Contrary to Ho’s claims, rather than calls for action in Yuen Long, warnings had actually circulated among protesters on the Reddit-like LIHKG forum telling protesters from the area not to wear black for fear of drawing the wrath of the stick-wielding thugs.

He then went on to condemn anti-government protesters for “stirr[ing] up violence and riots to disrupt Hong Kong’s society.”

“The CHRF are not trustworthy,” he added, referring to the Civil Human Rights Front, the organizers of the peaceful march that preceded last night’s clashes between protesters and police. “The police gave them this route, but they did not follow orders.”

In fact, the CHRF had called on participants in the march to disband at the agreed-upon endpoint, but were largely ignored.
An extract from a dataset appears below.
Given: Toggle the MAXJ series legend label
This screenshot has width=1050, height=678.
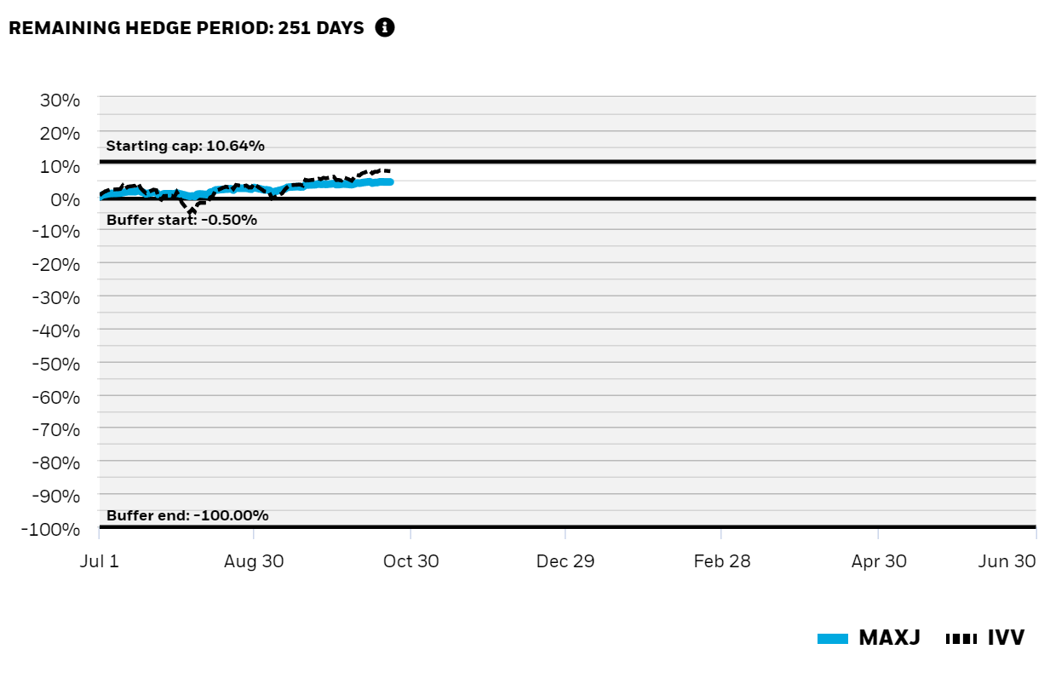Looking at the screenshot, I should point(889,638).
Ho then launched into a litany of statements that ran the gamut from controversial to downright baffling.

“It is very suitable for the police to not to show the IDs,” he claimed at one point, addressing a widespread concern that police were avoiding being reported for alleged cases of excessive force. “The rioters cover up themselves with masks and helmets, the police should avoid showing their identity too.”

Ho also appeared to trivialize the numerous allegations of journalists being attacked at protests, saying that Hong Kong Journalist Association reporter IDs are “a joke.”
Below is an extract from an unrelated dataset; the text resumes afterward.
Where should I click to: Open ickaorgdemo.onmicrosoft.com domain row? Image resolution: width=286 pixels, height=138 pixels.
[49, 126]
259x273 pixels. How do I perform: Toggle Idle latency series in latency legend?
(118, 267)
“The reporters with IDs stir up trouble and protect the rioters,” he claimed, offering no evidence, and calling for an investigation into journalists’ policies.

Ho further muddied the waters in a bizarre press conference today in which he again denied having anything to do with the violence, and insisted that he “condemn[s] all kinds of crimes and violence,” while also referring to the perpetrators of the Yuen Long assault as “heroes.”

“Yuen Long people protect their homes,” he said. “I don’t call them ‘heroes’ just because of last night’s incident; I see their values as heroic.”

“Guarding your homeland is a very basic thing,” he added.

Asked whether it was acceptable for police to take so long to respond to the violence, Ho countered that police should instead reconsider allowing future anti-government protests.

Ho is no stranger to spreading unsubstantiated and often controversial viewpoints. Last week he circulated claims that foreign spies are seeking to make “Hong Kong the next Syria” in a post that he later took down. In 2017, meanwhile, he drew flak from his own camp for suggesting that pro-independence activists should be “killed without mercy.”

Ho wasn’t the only person espousing controversial rhetoric.

At a pro-establishment rally on Saturday, Arthur Shek, the vice president of Hong Kong Economic Times, gave a speech asking people to get bamboo canes and “beat the kids up” — describing almost perfectly what transpired a day later.

Shek said in his remarks that anti-government protesters “own many weapons, like umbrellas,” then asks the very receptive crowd whether they have canes, of the sort used to discipline a child.

“Get your cane out, a longer one!” he goes on. “Beat the kids up!”

No cane, no problem, Shek appears to suggest, telling those who don’t keep around implements for beating their children to go instead to the local hardware store and “buy a 20-millimeter-thick pipe.”

“It must be made of plastic!” he cautions. “Buy the ones made of white PVC. It’s soft!”

Calling on the crowd to “discipline the children,” Shek adds, “caning the kids is teaching them, not violence.”